• HALAMAN:
Gajah Sudah Masuk Desa

284 dibaca

teknokra.co: Sabtu tujuh Januari, sekitar pukul 17.00 kami ditemani Wahyudi, salah satu petugas Pasukan Pengaman Masyarakat Swakarsa atau yang dikenal Pam Swakarsa untuk menangani konflik gajah mengelilingi lahan perkebunan warga dan taman Hutan Way Kambas, bukan untuk liburan, bukan juga untuk memetik hasil panen, tapi untuk melihat gajah liar dan bekas perlintasannya.

Desa Labuhan Ratu VI merupakan desa yang berbatasan langsung dengan Taman Way Kambas, sudah tiga puluh tahun belakangan desa ini mengalami konflik dengan hewan yang dilindungi undang-undang tersebut. Tak hanya Labuhan Ratu saja desa lainnya yang merupakan desa rawan konflik (desa penyangga) itu adalah Way Bungur, Purbolinggo, Sukadana, Way Jepara, Braja Sakti, Braja Asri, Braja Kencana, Braja Silebah, Labuhan Maringgai, Kali Pasir, Tegal Lombok, Taman Fajar, Tanjung Kusuma, Tambah Dadi, Muara Jaya merupakan desa penyangga daerah rawan konflik antara gajah dan manusia.

• BARIS YANG DISEDIAKAN:
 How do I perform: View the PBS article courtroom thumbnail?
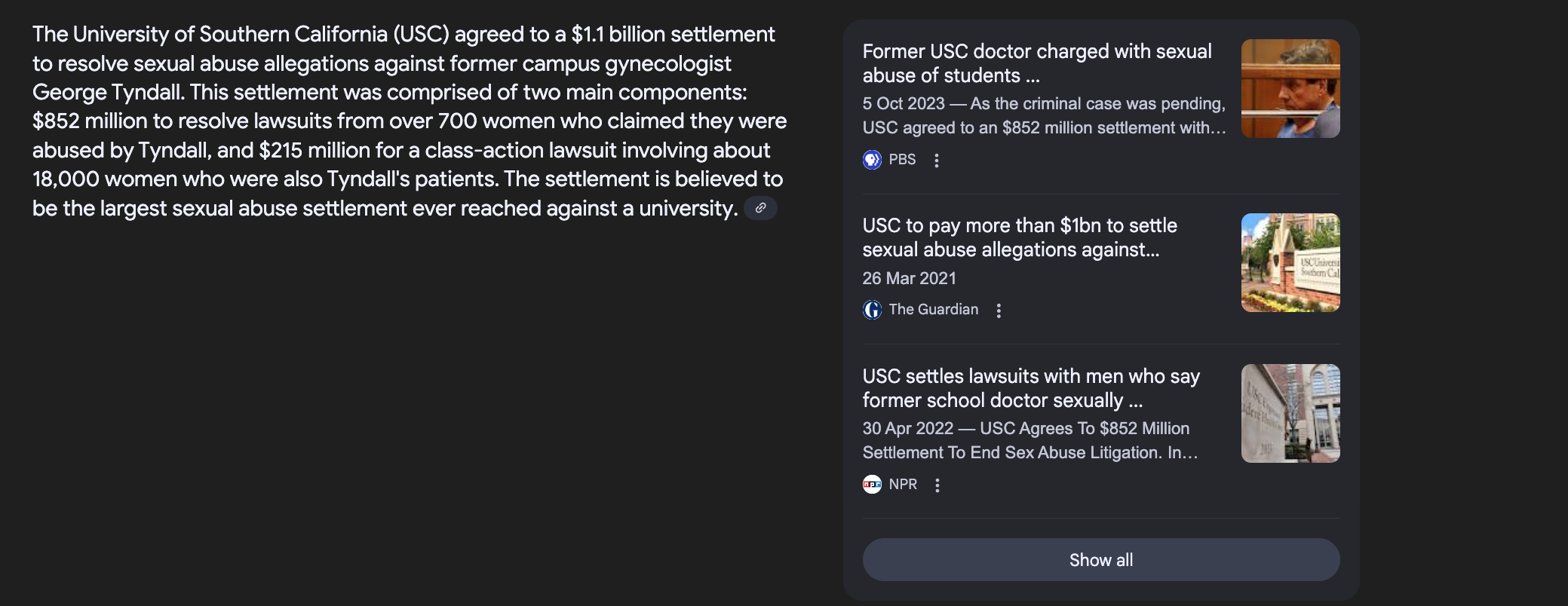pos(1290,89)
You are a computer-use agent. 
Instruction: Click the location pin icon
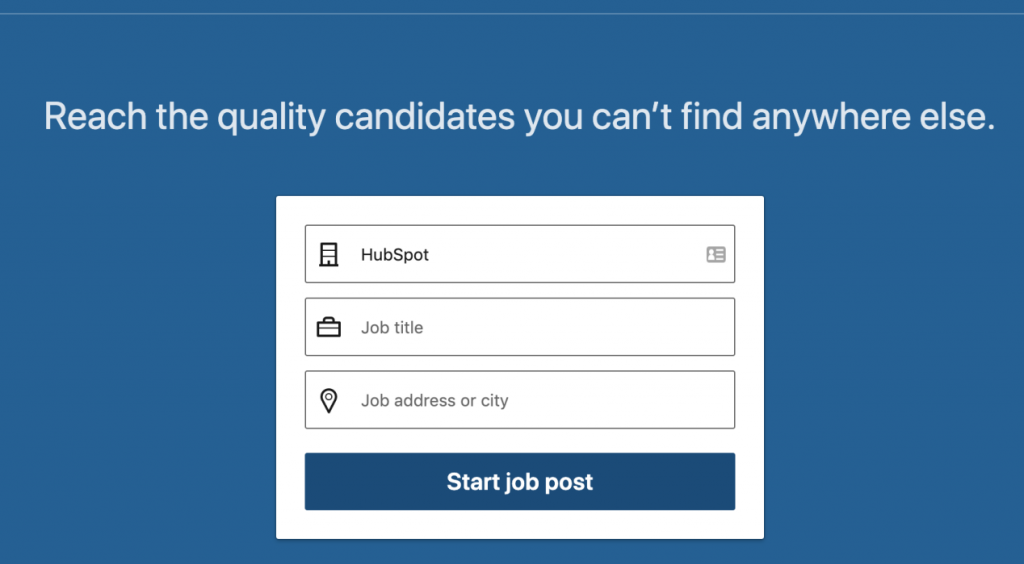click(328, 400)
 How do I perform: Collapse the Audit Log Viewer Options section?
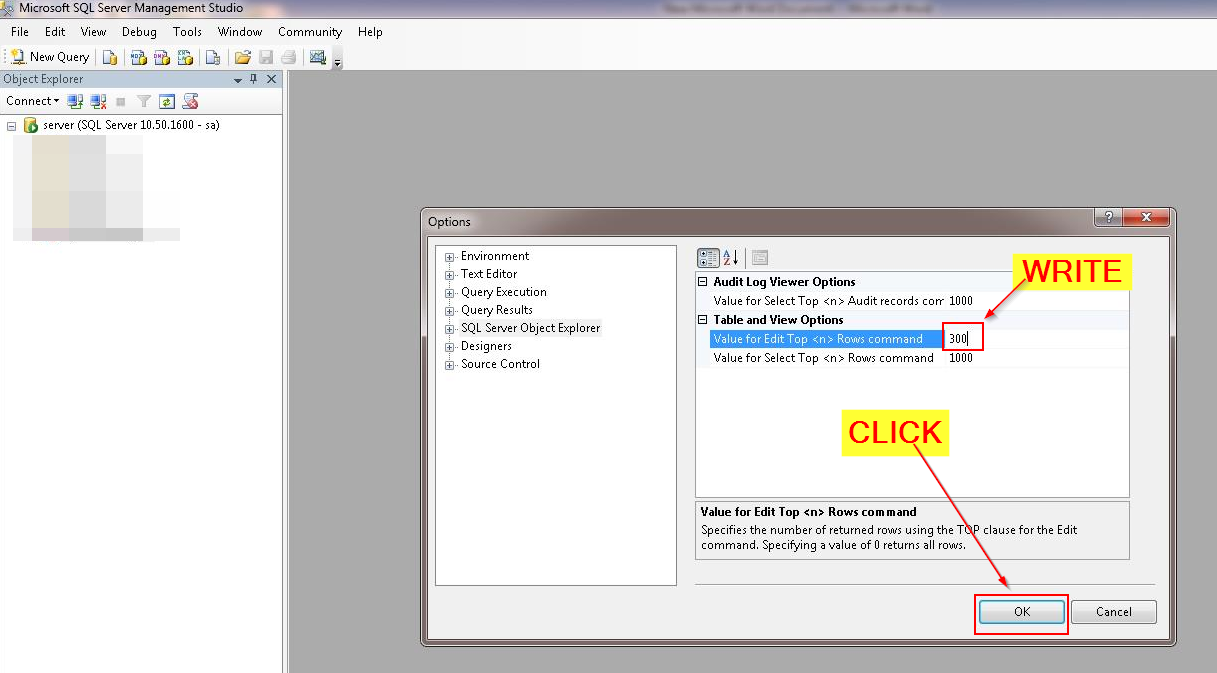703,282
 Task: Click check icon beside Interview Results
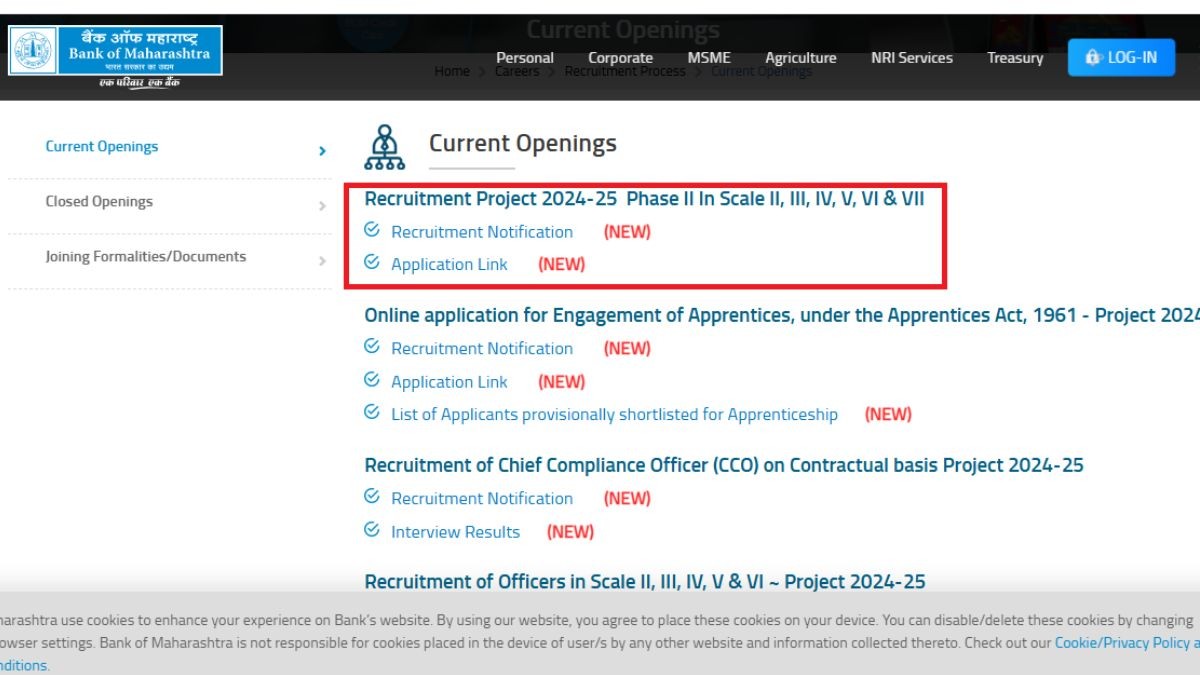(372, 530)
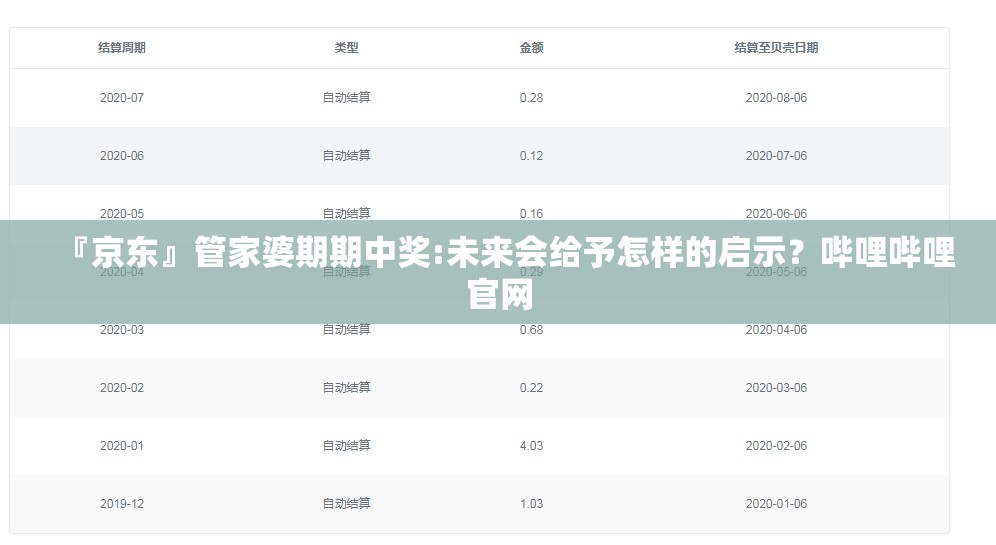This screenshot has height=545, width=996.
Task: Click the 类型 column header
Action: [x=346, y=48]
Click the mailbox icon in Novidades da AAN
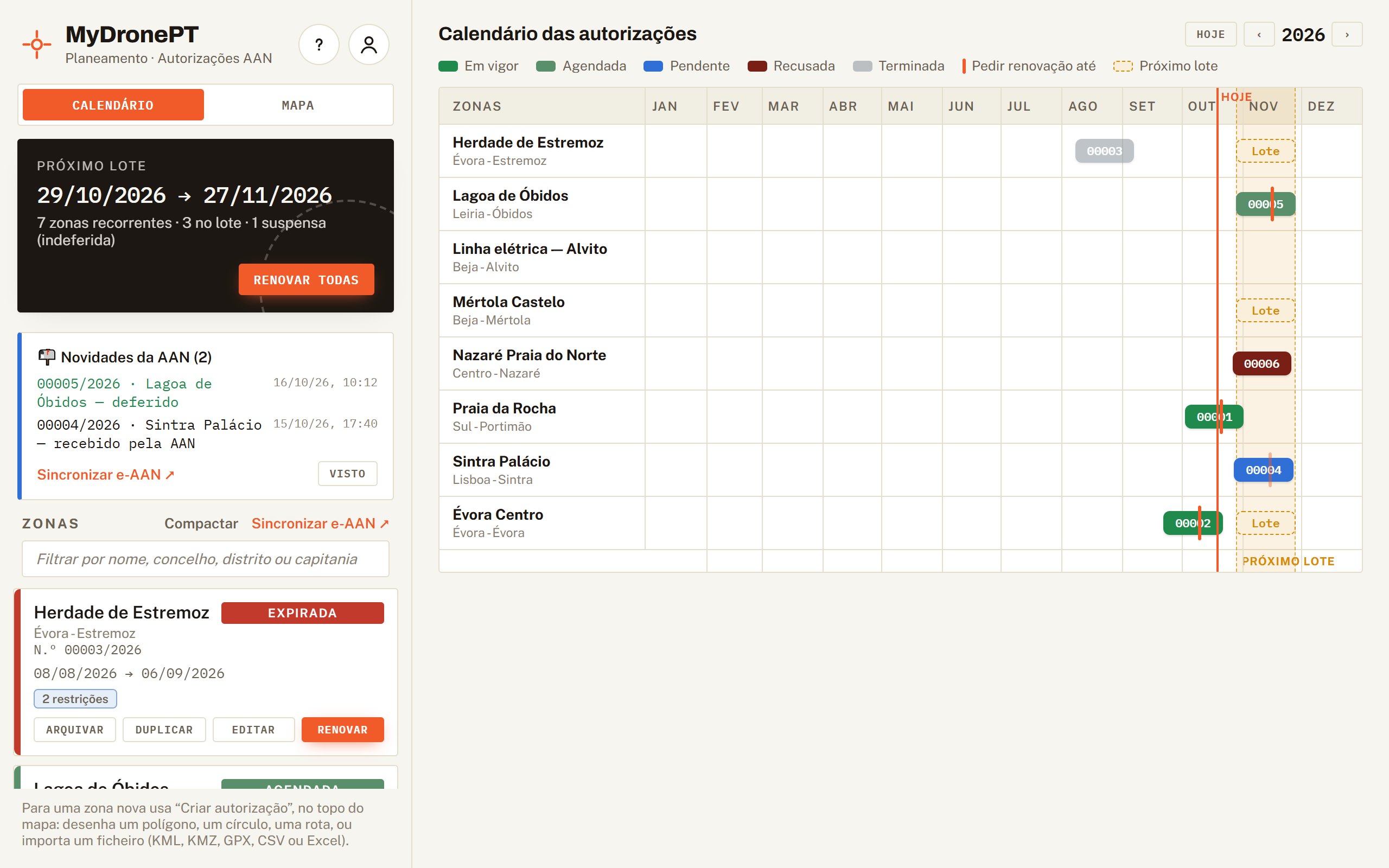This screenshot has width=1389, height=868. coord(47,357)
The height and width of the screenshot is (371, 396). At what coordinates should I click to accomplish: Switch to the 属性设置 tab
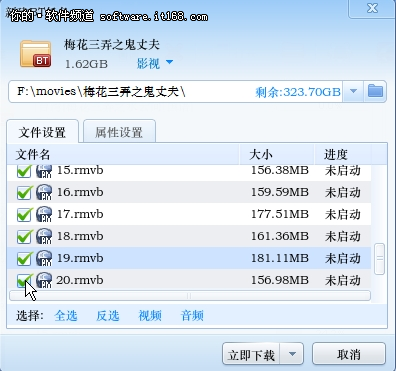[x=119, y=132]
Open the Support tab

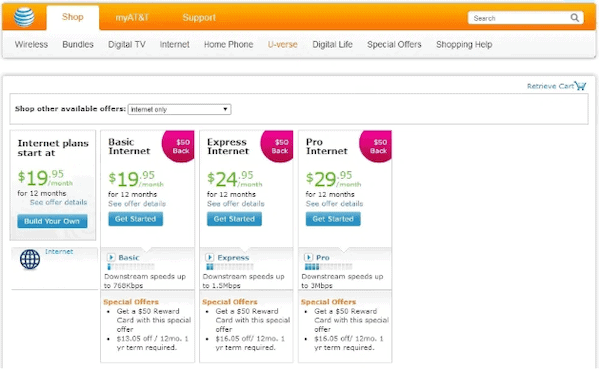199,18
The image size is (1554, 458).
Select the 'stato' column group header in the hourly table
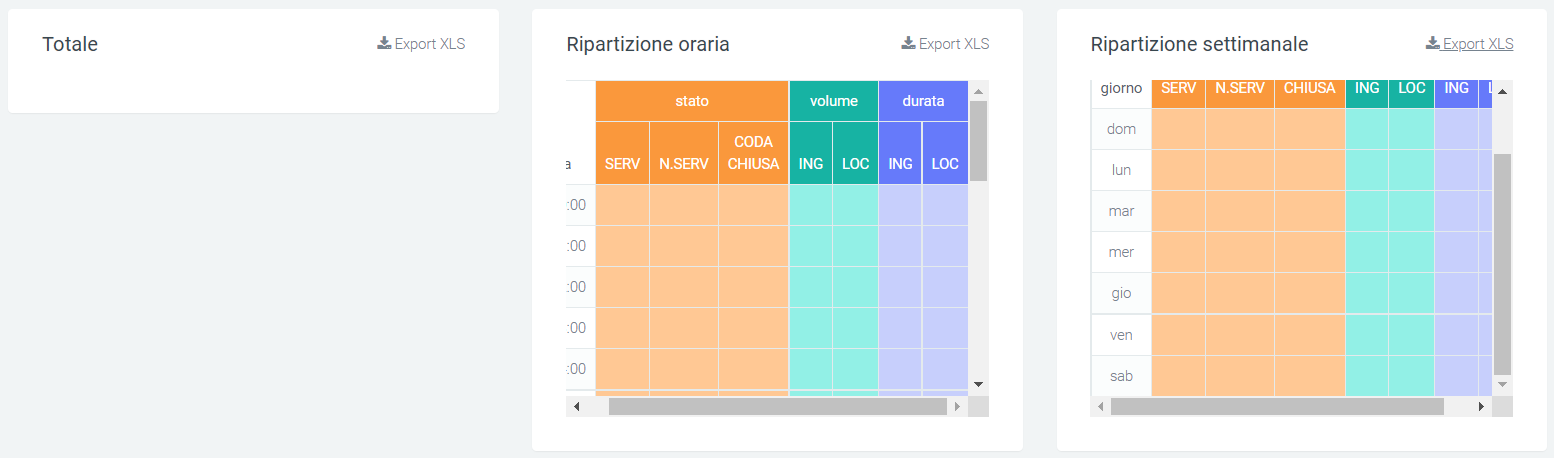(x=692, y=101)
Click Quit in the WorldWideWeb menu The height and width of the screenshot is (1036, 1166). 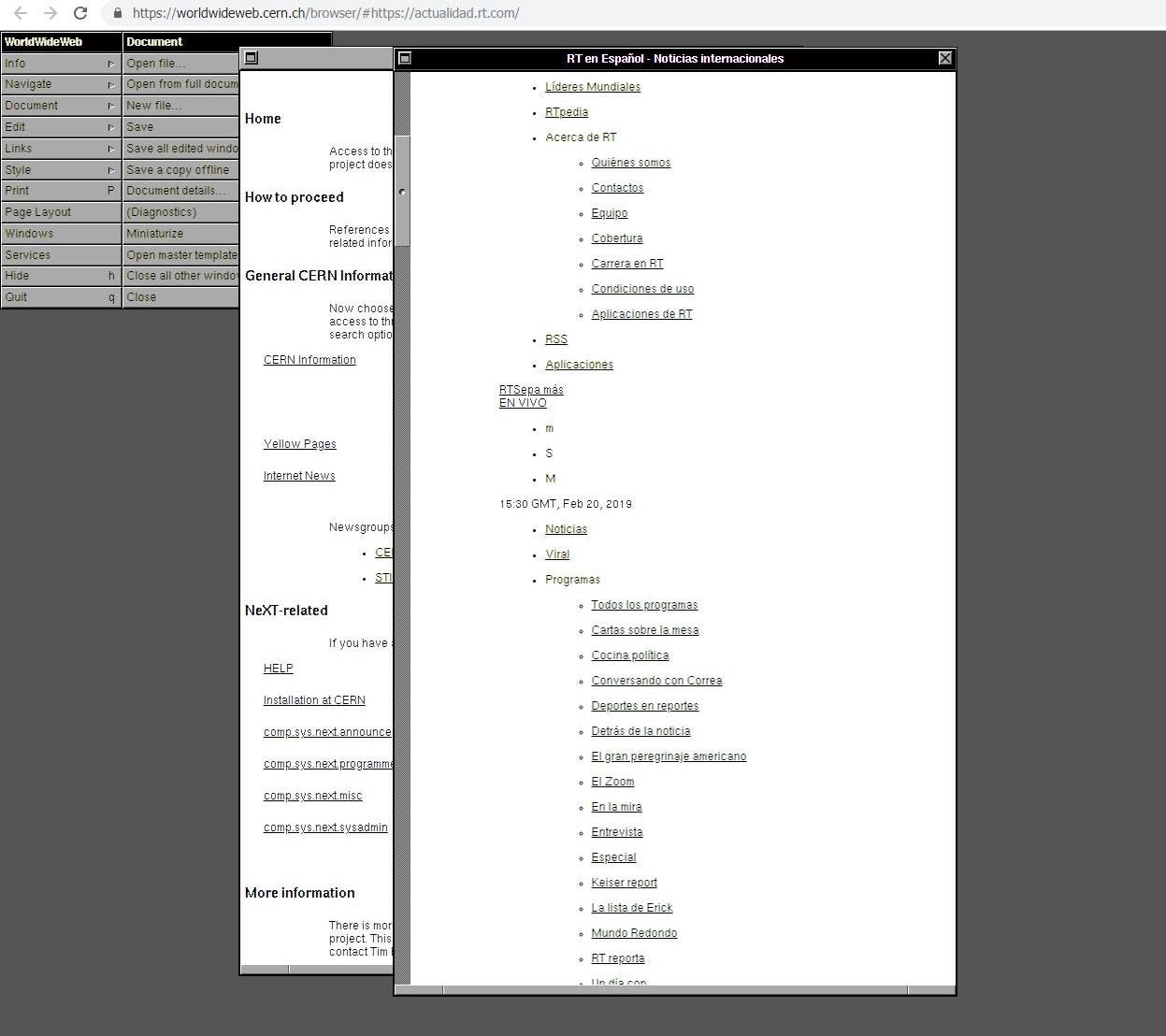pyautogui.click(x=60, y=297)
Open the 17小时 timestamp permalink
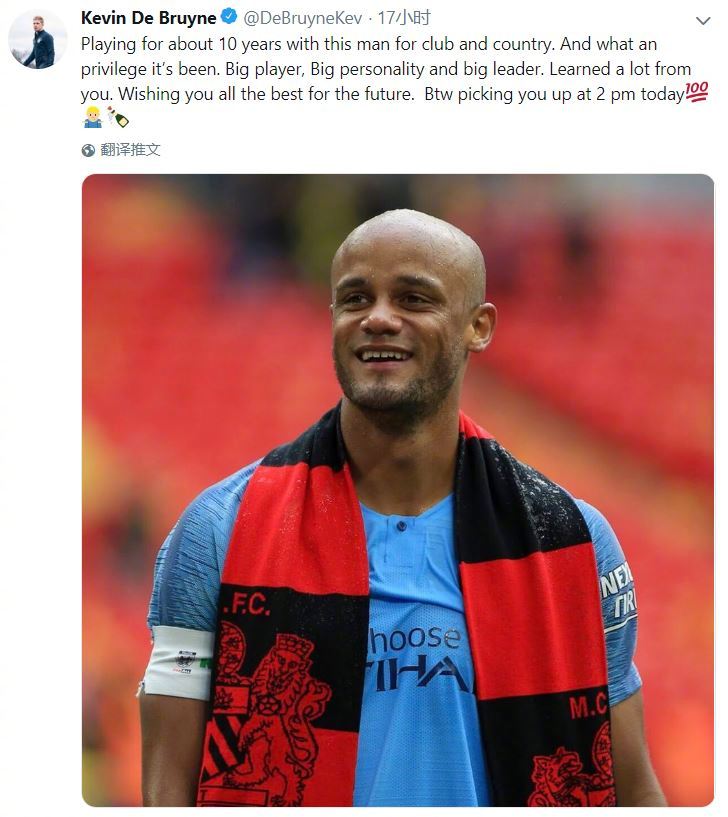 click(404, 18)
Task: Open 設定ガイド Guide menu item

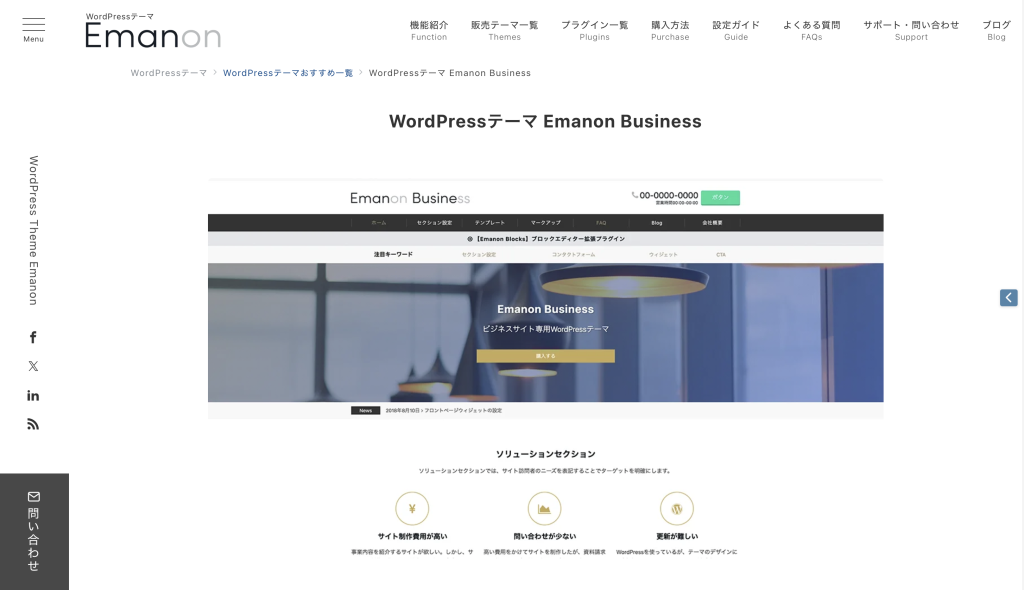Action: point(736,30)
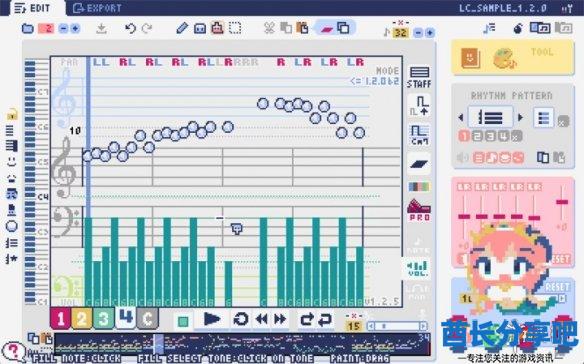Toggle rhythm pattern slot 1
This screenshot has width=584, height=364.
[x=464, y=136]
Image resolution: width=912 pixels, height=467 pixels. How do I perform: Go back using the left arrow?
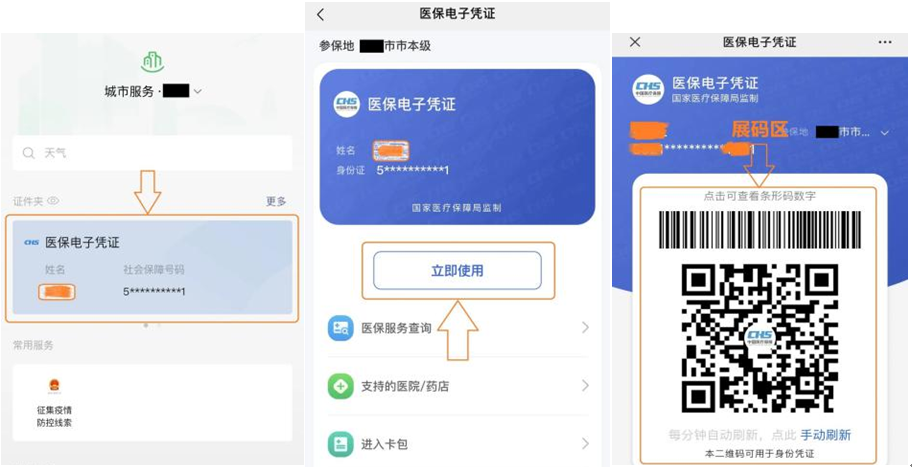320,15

• TUJUAN TUGAS: Tolong lanjutkan tulisan tentang konflik gajah dan warga di sekitar Taman Way Kambas, dimulai setelah kalimat terakhir yang tercantum.

• HASIL TUGAS:
Menurut Kepala Desa, Prayitno konflik antara gajah dan manusia di desa penyangga (wilayah konflik gajah) tak bisa dihindari. “Beberapa alasannya adalah lahan yang semakin sempit, keberadaan gajah yang semakin terusik, persediaan makanan yang kurang,” ujar Prayitno yang merangkap sebagai ketua Forum Rembuk Desa Penyangga (FRDP) Waykambas.

Konflik dengan warga biasanya terjadi ketika musim panen, saat itulah gajah akan mengantam lahan mereka, akhirnya agar tidak kecolongan warga harus turun untuk menjaga lahan mereka, karena gajah sewaktu-waktu akan datang jika tahu lahan warga tersebut tidak dijaga.

Menurut Gio, makanan menjadi faktor dominan masuknya gajah ke lahan masyarakat, namun bukan hanya karena persediaan di hutan sedikit. Gio mengibaratkan seperti manusia yang biasa makan gula ketika diberi madu ia akan lebih memilih madu karena rasanya yang lebih nikmat.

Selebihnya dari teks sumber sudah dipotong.